Так развернулась борьба вокруг идейного «наследства 60-х годов». Вопрос об этом «наследстве» явился узловым в истории русской литературной критики, общественной и философской мысли пореформенной поры. Он получил полное научное разрешение лишь в работе В. И. Ленина «От какого наследства мы отказываемся?». Истоки этой борьбы уже наметились в условиях идейного разброда середины 60-х гг. в трактовке идей Чернышевского и Добролюбова со стороны Д. Писарева, В. Зайцева, П. Ткачева, а также беллетристов «Русского слова» и «Дела».

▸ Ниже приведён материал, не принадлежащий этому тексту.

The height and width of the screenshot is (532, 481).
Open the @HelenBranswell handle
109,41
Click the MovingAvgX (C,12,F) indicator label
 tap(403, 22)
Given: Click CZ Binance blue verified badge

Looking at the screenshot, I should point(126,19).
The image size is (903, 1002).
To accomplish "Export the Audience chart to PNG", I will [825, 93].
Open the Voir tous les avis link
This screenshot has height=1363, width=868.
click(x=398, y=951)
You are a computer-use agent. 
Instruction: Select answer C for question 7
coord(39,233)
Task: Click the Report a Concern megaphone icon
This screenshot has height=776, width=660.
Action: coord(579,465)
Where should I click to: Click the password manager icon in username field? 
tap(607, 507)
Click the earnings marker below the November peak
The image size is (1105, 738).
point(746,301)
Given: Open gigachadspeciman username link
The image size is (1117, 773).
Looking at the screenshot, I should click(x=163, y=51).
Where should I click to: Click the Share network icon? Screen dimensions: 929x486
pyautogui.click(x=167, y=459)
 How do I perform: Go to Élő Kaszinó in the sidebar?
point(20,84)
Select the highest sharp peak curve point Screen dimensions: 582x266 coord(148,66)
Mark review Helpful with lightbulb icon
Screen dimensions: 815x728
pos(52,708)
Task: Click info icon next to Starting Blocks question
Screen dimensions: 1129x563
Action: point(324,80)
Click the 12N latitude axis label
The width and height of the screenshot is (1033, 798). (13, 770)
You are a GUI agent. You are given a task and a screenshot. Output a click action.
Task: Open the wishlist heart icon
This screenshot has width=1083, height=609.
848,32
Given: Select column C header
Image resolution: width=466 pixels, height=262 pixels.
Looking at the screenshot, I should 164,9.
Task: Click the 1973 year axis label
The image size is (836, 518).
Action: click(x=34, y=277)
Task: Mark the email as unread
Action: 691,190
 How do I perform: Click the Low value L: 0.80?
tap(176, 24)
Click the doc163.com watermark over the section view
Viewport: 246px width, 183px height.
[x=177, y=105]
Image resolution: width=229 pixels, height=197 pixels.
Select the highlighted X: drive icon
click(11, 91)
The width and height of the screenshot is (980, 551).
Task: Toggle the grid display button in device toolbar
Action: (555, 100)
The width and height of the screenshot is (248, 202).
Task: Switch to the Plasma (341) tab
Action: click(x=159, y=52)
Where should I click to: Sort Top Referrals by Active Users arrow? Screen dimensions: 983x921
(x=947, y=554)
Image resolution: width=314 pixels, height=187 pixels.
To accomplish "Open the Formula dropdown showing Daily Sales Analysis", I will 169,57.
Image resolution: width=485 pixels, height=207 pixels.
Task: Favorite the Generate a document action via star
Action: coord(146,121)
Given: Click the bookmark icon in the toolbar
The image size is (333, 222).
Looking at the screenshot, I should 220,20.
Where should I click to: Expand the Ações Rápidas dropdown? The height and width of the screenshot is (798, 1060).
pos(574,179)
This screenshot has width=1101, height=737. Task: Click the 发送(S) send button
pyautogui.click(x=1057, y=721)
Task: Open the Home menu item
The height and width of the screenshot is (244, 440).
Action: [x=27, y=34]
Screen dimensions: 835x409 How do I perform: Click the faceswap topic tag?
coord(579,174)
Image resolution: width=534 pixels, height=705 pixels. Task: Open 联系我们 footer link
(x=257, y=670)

В вопросах теории (в том числе и в литературно-эстетической теории) народники сделали шаг назад, если их воззрения этого рода сравнить с позицией революционных демократов предшествующей поры. Правда, представители легального народнического направления не были едины в своем отношении к «наследству 60-х годов». Не все они допускали то опошление идей 60-х гг., на которое особенно откровенно и последовательно шла оппортунистическая газета «Неделя». Виднейший критик-народник Н. К. Михайловский враждебно встретил глумление беллетристов и критиков «Недели» над идеями Чернышевского и Добролюбова. Как демократ он многое сделал в борьбе с теориями «чистого искусства», с реакцией в литературе. Но если Добролюбов говорил, что смысл его деятельности — «призыв к революции», то Михайловский, поддерживая связи с революционным подпольем, считал необходимым все же подчеркнуть, что он не является революционером, а предпочитает путь реформ и рассчитывает на «благонамеренных представителей центральной власти», которые якобы способны стать на сторону народа в его борьбе с кулачеством и местной администрацией.

Народники-критики 70-х гг. сосредоточили особое внимание на преобразующей («утилитарной») роли искусства. Но этот важнейший вопрос эстетики они толковали субъективистски. Преобразующее значение искусства они отрывали не только от его познавательной основы, но и от творческой, активной роли масс в деле преобразования жизни. Бессильные в борьбе за изменение действительности народники приписывали искусству роль вершителя судеб.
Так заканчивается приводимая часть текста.